● **RECORDS**
====

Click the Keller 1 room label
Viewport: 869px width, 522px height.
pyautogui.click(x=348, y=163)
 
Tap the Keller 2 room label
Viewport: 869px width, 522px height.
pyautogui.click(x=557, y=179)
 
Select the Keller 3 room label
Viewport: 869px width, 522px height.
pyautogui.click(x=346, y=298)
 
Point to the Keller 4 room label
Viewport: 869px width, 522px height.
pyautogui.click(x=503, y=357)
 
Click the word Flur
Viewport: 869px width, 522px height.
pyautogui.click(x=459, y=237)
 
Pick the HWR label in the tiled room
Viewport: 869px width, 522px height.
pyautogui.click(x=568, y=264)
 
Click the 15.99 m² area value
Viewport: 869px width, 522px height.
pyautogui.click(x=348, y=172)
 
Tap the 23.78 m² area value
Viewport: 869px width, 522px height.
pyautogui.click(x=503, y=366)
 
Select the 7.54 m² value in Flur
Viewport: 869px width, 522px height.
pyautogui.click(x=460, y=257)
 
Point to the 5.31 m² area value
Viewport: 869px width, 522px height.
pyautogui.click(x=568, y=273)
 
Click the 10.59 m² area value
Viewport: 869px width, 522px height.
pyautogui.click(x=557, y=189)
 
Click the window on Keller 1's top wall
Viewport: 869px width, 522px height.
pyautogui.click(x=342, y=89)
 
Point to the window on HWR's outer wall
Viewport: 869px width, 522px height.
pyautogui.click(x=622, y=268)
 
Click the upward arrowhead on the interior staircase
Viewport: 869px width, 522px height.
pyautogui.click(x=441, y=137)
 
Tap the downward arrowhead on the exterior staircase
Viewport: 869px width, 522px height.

====

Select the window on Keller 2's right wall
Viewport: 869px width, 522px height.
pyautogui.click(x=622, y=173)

====

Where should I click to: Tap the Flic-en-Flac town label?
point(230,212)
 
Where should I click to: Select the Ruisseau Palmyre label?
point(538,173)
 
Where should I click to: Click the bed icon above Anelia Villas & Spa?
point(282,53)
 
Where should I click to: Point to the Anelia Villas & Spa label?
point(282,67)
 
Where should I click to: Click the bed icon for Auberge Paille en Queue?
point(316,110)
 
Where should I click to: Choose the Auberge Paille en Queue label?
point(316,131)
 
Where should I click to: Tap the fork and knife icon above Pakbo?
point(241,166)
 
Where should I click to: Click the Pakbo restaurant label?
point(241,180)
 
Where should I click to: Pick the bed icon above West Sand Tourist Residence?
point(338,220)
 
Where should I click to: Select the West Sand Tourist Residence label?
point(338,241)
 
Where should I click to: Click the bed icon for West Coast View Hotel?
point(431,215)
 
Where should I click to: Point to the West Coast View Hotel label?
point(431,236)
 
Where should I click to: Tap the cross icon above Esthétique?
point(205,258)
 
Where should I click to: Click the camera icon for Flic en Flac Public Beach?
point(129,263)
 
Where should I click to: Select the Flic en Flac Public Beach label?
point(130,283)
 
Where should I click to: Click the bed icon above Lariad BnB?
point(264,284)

====

● **WHAT TO PRODUCE**
Reproduce, without any changes, the lines of the material between the line containing "Click the Keller 1 room label" and the line containing "pyautogui.click(x=441, y=137)", inclusive.

● **COMPLETED EXERCISE**
Click the Keller 1 room label
Viewport: 869px width, 522px height.
pyautogui.click(x=348, y=163)
 
Tap the Keller 2 room label
Viewport: 869px width, 522px height.
pyautogui.click(x=557, y=179)
 
Select the Keller 3 room label
Viewport: 869px width, 522px height.
pyautogui.click(x=346, y=298)
 
Point to the Keller 4 room label
Viewport: 869px width, 522px height.
pyautogui.click(x=503, y=357)
 
Click the word Flur
Viewport: 869px width, 522px height.
pyautogui.click(x=459, y=237)
 
Pick the HWR label in the tiled room
Viewport: 869px width, 522px height.
pyautogui.click(x=568, y=264)
 
Click the 15.99 m² area value
Viewport: 869px width, 522px height.
pyautogui.click(x=348, y=172)
 
Tap the 23.78 m² area value
Viewport: 869px width, 522px height.
pyautogui.click(x=503, y=366)
 
Select the 7.54 m² value in Flur
Viewport: 869px width, 522px height.
pyautogui.click(x=460, y=257)
 
Point to the 5.31 m² area value
Viewport: 869px width, 522px height.
pyautogui.click(x=568, y=273)
 
Click the 10.59 m² area value
Viewport: 869px width, 522px height.
pyautogui.click(x=557, y=189)
 
Click the window on Keller 1's top wall
Viewport: 869px width, 522px height.
pyautogui.click(x=342, y=89)
 
Point to the window on HWR's outer wall
Viewport: 869px width, 522px height.
pyautogui.click(x=622, y=268)
 
Click the upward arrowhead on the interior staircase
Viewport: 869px width, 522px height.
pyautogui.click(x=441, y=137)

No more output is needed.